Alanas Kiryakov from Ontotext was the first speaker to sound a warning note or two, with what I thought was an admirably honest talk. Ontotext provide a service called FactForge, and to explain this, Alanas talked a little about how we can make inferences using RDF, for example, the statement ‘is a parent’ infers the inverse statement ‘is a child’. He noted that the BBC were probably the first to use concept extraction, RDF and triple stores on a large scale site, the solution having been chosen over a traditional database solution, with the semantic web delivering a cheaper product.

So why is the semantic web is still not used more? Alanas believes it’s because there are still no well-established Linked Data ‘buys’ to convince business enterprise.  Linked Data he suggests is like teenage sex – many talk about it, but not many do it. Nevertheless, he does believe that Linked Data facilitates better data integration, and adds value to proprietary data through better description whilst being able to make data more open.

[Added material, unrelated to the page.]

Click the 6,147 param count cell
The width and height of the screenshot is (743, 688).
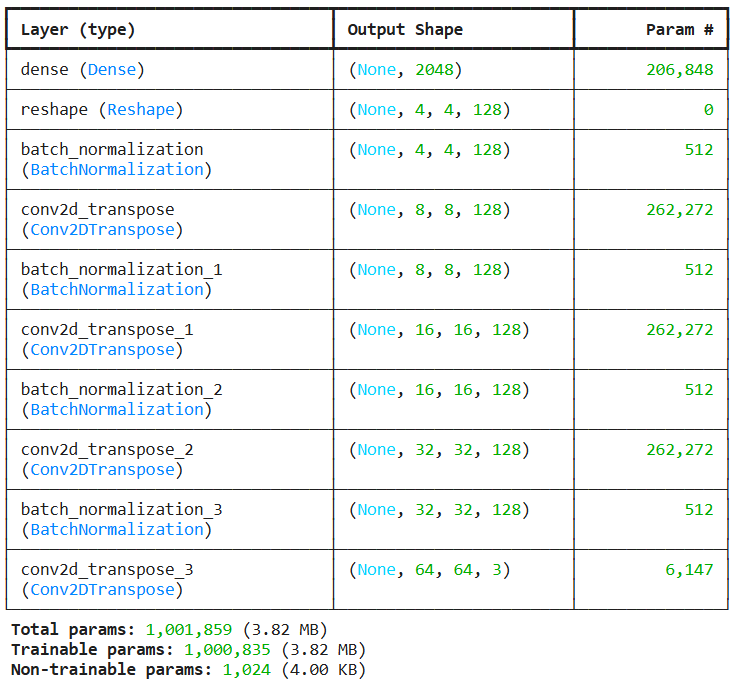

However, Linked Data is hard for people to comprehend, and its sheer diversity comes at a price. Getting specific information out of DBpedia is tough. The Linked Data Web is also unreliable, exhibiting high down times. One point that really struck me was how slow he says the distributed data web is, with a SPARQL query over just two or three servers being unacceptably slow.

Overcoming these limitations of the Linked Data Web form the basis of Ontotext’s ‘reason-able’ approach, which is to group selected datasets (DBPedia, Freebase, Geonames, UMBEL, Wordnet, CIA World Factbook, Lingvoj, MusicBrainz ) and ontologies (Dublin Core, SKOS, RSS, FOAF) into a compound set which is then cleaned-up and post processed.  It does strike me that this re-centralising, dare I say it, portal approach seems to defeat much of the point of the Linked Data Web, with inherent issues arising from a not-unbound data set and out of sync data, albeit I realise it aims to provide an optimised and pragmatic solution. Alanas suggests that many real time queries would be impossible without services like Factforge.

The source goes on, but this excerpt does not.